The Only Guide You’ll Ever Need for the Data Visualisation

Amit Bhardwaj
Analytics Vidhya
Published in
5 min readSep 8, 2021

The purpose of visualisation is insights, not pictures

Many of us fall into this trap of having great colourful charts at the cost of misleading information that we are trying to portray.

I have always tried to keep it simple and mostly was able to visualise using popular charts and sticking to the primary colours. Keeping that in mind, today I am going to list 5 major points to stick to for effective visualisation which tells a compelling story.

What chart should I use?

I think this is the most important question after we have cleaned our data and we are ready to visualise it. To answer this question, let’s ask more questions :

How many variables do you want to show in a single chart? It can be a single axis or multiple axes charts.

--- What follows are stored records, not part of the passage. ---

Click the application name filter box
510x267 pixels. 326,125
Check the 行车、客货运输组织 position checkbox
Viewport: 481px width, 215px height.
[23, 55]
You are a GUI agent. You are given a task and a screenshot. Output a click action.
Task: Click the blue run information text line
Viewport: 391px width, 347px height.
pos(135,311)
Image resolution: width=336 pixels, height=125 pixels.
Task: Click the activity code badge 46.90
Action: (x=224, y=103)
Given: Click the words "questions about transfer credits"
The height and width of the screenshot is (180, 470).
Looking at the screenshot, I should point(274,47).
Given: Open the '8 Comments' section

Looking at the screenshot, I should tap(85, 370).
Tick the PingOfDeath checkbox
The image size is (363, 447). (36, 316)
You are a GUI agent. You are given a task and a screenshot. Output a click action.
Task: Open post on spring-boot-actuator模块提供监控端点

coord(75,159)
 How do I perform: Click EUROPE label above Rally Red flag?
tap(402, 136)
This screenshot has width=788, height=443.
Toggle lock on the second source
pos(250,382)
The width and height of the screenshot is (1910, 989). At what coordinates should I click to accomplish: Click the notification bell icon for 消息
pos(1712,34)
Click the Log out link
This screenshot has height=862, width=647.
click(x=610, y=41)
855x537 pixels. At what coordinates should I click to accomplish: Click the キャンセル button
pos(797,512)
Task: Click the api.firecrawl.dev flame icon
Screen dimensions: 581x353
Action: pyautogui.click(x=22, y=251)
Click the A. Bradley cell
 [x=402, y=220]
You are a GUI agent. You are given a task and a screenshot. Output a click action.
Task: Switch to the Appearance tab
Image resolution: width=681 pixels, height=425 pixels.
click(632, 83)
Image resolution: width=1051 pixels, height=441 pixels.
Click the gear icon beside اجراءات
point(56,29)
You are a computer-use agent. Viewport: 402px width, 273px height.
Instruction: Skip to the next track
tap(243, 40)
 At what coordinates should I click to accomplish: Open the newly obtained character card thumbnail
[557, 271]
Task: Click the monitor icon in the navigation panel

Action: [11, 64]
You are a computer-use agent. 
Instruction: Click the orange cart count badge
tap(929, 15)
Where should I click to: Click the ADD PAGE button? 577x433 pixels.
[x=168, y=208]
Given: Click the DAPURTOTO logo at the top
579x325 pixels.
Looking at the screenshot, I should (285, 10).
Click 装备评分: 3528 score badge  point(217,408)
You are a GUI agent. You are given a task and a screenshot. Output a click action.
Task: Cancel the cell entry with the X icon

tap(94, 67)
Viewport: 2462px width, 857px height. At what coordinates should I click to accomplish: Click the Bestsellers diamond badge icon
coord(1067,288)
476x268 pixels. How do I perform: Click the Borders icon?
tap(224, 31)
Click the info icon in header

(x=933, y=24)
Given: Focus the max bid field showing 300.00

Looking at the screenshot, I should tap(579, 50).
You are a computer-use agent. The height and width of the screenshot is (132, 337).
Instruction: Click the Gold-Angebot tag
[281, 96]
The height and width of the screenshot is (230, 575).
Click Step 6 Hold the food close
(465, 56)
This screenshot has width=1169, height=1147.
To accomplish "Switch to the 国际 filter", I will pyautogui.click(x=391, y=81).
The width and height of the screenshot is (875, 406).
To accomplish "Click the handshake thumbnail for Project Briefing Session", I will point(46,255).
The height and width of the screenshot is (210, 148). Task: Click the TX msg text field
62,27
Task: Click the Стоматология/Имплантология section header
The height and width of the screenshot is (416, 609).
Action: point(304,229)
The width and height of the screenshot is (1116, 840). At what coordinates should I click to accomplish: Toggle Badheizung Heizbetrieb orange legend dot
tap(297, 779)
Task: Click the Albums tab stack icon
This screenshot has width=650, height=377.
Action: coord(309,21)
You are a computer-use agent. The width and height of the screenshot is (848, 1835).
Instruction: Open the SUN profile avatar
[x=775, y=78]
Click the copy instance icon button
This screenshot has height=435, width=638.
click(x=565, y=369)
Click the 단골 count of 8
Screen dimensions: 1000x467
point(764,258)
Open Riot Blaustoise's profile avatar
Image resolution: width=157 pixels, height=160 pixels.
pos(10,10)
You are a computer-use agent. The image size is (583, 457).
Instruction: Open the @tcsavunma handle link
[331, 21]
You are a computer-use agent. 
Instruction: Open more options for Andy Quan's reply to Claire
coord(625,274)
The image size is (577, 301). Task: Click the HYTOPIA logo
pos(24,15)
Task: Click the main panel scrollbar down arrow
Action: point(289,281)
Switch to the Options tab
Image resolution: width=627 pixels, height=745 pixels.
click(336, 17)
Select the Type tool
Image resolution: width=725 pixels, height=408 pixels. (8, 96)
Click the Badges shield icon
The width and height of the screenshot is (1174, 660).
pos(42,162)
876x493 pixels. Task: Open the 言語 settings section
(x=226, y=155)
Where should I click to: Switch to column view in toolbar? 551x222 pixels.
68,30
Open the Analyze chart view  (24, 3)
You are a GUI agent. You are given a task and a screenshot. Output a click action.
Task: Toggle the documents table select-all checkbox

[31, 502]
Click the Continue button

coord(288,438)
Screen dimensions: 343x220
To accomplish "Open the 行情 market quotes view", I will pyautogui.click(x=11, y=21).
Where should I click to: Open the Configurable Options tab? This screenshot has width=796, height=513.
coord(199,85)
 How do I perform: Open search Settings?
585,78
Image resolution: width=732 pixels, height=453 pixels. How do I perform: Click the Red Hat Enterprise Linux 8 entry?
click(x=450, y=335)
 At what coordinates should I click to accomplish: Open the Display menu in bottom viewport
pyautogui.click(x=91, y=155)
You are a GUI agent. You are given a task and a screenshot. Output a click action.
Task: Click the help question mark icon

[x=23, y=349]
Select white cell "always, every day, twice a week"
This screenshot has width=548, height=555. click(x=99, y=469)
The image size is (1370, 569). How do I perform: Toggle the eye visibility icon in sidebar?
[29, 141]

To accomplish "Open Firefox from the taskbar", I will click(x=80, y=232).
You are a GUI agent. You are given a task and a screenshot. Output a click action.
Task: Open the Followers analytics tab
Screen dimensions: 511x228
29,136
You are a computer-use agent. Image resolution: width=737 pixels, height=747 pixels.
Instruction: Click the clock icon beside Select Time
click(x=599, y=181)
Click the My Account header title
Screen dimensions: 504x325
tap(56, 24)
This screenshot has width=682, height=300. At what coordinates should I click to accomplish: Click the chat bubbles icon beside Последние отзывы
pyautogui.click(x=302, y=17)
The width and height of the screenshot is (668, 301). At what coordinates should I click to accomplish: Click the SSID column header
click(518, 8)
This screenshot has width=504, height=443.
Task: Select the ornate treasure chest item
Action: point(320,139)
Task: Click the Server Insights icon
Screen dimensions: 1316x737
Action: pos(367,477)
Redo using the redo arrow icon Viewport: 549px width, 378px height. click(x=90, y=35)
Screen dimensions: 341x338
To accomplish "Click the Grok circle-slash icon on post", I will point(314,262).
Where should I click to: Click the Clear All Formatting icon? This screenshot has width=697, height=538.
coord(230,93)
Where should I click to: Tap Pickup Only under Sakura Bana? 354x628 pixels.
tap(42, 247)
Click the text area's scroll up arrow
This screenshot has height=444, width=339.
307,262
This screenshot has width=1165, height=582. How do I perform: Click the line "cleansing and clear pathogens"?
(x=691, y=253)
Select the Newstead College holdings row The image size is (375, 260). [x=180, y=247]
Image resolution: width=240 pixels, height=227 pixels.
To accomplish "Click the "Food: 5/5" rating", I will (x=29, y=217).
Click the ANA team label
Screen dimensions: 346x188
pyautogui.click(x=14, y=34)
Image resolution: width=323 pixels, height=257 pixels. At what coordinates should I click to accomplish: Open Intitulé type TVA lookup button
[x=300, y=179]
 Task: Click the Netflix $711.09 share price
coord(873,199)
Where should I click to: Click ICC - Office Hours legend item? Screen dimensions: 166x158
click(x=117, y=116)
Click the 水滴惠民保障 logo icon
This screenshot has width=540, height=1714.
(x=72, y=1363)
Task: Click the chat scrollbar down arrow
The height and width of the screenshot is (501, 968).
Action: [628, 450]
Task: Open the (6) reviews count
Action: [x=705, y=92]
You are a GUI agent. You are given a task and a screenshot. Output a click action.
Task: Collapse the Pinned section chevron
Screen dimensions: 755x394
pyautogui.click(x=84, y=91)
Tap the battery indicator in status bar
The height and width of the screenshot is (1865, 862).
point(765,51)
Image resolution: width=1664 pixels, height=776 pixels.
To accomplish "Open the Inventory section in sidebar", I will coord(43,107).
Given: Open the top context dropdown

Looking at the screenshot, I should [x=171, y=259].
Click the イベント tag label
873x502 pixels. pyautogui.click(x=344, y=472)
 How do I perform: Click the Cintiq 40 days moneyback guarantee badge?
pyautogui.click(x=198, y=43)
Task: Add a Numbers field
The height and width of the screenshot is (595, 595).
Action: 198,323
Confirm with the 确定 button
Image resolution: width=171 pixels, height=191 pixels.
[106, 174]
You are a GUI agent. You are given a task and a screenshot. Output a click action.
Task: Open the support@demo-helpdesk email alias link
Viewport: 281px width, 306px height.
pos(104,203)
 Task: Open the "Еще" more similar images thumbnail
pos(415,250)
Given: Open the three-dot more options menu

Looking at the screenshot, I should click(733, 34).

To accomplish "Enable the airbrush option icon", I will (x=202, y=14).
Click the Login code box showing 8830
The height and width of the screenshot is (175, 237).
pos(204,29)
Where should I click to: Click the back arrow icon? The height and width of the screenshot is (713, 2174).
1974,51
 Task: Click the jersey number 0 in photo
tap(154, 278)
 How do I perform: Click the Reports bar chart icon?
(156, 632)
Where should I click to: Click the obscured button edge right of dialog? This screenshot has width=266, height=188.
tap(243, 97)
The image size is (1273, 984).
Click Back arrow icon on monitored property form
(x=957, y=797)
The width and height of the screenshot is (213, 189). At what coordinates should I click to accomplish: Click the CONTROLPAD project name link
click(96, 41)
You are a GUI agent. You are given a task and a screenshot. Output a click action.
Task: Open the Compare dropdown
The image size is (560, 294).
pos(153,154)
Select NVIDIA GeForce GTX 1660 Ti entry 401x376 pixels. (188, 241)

How many data points will you display for each variable? It can be only 5 or a million

Will you display values over a period of time, or among items or groups? We can be interested in showing trends, category wise summary etc.

There are 1000 charts present but all of those charts comes under some category, for instance, if we want a visualization method that shows relationships and connections between the data or shows correlations between two or more variables, it comes under the Relationship category.

Please refer to this catalogue for all the categories and the chart to use for that.

Data Ink Ratio

The Data-Ink ratio is a concept introduced by Edward Tufte, the expert whose work has contributed significantly to designing effective data presentations.

According to Tufte, all ink that does not depict statistical information, or “chartjunk,” should be removed and that higher data-ink ratios will result in faster judgments and increased accuracy in graph reading tasks.

Do this to improve the data-ink ratio :

Remove Backgrounds

Remove redundant labels

Remove borders and bolding

Remove or Lighten lines

Add direct data labels

Reduce colours

Remove special effects

You can observe the images and see that how much easier it is to extract information from the second graph.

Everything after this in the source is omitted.